WORK TASK: The material below contains a line with "Task: Click the outage summary status text" and a line with "Task: Click the Edit Custom HTML button". Copy exactly those two lines and all lines between them.
□ □ □
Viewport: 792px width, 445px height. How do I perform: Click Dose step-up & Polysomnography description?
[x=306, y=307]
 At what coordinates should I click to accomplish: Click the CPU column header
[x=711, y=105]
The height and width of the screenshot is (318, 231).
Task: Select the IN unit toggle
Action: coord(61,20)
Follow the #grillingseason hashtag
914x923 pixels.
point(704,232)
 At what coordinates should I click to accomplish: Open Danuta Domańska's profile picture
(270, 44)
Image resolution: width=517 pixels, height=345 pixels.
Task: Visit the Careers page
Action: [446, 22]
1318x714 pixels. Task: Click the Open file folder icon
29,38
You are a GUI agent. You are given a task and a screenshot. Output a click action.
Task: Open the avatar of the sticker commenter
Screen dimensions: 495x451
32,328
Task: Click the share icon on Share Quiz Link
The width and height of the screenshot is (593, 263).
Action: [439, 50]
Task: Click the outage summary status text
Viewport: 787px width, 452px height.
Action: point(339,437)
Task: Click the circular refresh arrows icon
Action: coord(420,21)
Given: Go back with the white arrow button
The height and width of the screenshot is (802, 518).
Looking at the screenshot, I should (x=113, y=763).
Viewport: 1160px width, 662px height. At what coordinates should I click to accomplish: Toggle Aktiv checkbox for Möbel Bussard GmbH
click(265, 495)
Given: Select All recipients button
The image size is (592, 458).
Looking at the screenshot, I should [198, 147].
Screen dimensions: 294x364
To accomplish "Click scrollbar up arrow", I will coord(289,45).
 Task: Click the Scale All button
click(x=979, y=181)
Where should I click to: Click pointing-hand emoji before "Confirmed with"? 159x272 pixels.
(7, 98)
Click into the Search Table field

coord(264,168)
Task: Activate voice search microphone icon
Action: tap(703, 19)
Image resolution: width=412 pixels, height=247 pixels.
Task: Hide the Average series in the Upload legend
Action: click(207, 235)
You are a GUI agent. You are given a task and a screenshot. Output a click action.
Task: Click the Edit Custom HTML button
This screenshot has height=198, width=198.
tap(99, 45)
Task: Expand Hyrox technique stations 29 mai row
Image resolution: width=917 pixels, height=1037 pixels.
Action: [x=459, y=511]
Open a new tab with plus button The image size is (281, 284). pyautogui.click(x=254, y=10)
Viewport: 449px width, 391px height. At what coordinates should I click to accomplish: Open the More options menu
□ □ □
RESPONSE AREA:
Task: Click the outage summary status text
Viewport: 787px width, 452px height.
Action: point(339,437)
Task: Click the circular refresh arrows icon
Action: coord(420,21)
Given: Go back with the white arrow button
The height and width of the screenshot is (802, 518).
Looking at the screenshot, I should (x=113, y=763).
Viewport: 1160px width, 662px height. At what coordinates should I click to accomplish: Toggle Aktiv checkbox for Möbel Bussard GmbH
click(265, 495)
Given: Select All recipients button
The image size is (592, 458).
Looking at the screenshot, I should [198, 147].
Screen dimensions: 294x364
To accomplish "Click scrollbar up arrow", I will coord(289,45).
 Task: Click the Scale All button
click(x=979, y=181)
Where should I click to: Click pointing-hand emoji before "Confirmed with"? 159x272 pixels.
(7, 98)
Click into the Search Table field

coord(264,168)
Task: Activate voice search microphone icon
Action: tap(703, 19)
Image resolution: width=412 pixels, height=247 pixels.
Task: Hide the Average series in the Upload legend
Action: click(207, 235)
You are a GUI agent. You are given a task and a screenshot. Output a click action.
Task: Click the Edit Custom HTML button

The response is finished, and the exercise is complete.